Task directions: Write out, unchanged, everything from the line containing "Task: Click the Speedtest gauge logo icon" down to the end of the entries.

Records provided:
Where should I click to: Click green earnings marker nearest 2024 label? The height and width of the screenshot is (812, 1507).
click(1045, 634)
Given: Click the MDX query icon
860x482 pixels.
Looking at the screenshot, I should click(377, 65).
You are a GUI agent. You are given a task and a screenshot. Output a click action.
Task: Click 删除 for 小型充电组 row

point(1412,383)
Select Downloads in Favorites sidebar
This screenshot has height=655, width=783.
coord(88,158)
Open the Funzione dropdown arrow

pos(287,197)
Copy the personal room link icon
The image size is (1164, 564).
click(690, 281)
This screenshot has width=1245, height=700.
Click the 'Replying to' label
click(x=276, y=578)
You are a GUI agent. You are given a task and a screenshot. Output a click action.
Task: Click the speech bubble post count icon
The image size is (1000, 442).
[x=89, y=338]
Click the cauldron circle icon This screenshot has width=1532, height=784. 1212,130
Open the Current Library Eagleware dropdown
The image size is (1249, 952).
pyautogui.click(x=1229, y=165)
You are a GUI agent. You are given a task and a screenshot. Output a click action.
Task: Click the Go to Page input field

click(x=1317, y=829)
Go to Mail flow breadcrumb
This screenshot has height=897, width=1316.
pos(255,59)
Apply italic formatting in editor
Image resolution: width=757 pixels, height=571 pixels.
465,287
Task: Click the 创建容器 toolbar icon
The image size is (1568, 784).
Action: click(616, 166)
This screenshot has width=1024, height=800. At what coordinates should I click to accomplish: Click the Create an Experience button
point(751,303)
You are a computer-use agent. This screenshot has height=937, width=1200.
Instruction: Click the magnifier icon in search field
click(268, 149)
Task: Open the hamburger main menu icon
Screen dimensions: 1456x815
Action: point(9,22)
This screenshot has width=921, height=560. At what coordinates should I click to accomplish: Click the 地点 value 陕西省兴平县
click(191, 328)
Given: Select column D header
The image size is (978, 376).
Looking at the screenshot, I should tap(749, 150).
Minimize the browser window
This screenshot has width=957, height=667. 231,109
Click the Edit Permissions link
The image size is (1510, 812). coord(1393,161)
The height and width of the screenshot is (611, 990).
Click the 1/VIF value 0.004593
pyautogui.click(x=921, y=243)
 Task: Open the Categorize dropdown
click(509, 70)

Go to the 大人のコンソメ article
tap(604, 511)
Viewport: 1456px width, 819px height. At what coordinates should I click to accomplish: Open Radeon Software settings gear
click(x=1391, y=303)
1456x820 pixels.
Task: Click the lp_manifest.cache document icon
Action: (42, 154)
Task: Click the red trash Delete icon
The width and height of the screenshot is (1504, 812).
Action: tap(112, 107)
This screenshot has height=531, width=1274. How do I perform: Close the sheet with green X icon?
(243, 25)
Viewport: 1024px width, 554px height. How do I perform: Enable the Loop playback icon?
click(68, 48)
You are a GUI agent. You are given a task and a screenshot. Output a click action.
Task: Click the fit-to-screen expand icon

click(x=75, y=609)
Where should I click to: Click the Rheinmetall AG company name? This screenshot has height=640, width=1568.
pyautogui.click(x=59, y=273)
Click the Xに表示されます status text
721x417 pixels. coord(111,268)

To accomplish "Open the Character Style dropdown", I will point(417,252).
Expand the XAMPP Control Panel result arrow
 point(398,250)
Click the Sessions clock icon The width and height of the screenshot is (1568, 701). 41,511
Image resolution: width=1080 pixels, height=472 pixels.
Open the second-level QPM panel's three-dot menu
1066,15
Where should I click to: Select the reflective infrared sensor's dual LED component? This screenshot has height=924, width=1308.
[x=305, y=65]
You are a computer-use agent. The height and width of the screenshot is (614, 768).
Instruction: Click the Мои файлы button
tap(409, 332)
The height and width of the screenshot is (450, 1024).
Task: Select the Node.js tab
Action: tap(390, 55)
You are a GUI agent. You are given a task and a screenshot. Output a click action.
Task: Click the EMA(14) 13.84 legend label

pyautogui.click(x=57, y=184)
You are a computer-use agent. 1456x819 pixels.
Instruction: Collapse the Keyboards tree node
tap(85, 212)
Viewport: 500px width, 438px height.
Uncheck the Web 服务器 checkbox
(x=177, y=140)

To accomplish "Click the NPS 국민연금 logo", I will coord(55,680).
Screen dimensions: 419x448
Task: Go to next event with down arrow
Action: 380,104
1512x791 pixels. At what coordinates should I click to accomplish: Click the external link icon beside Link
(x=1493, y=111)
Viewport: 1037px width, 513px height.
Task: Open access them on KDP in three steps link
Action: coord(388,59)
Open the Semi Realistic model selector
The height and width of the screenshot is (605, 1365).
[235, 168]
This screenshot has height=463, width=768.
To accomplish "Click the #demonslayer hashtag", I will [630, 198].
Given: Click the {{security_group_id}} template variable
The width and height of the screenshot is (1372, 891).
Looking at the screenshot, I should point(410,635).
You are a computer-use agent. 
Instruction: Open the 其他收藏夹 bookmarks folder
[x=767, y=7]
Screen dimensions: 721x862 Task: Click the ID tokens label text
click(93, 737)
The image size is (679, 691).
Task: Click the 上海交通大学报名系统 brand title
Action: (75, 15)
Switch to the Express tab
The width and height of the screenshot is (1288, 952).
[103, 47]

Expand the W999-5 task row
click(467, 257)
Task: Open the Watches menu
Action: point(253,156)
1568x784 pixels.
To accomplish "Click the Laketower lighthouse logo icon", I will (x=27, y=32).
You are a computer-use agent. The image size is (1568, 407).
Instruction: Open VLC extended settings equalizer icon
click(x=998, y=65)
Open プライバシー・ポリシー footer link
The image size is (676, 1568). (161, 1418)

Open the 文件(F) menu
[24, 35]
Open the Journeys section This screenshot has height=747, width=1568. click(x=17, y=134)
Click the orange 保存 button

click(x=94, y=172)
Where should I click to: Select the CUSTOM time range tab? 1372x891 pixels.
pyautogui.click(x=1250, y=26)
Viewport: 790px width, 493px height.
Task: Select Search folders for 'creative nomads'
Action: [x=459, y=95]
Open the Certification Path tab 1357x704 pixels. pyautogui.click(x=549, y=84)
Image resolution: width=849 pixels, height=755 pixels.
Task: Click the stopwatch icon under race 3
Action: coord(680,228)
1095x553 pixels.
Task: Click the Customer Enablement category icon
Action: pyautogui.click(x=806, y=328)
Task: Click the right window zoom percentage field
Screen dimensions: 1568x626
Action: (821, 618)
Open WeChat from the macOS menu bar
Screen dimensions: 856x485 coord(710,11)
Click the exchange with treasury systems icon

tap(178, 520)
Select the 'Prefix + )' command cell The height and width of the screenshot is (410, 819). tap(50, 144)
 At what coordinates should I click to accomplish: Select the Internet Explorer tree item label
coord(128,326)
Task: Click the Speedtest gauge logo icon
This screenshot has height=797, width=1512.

Written reply:
Task: Click the Speedtest gauge logo icon
This screenshot has height=797, width=1512.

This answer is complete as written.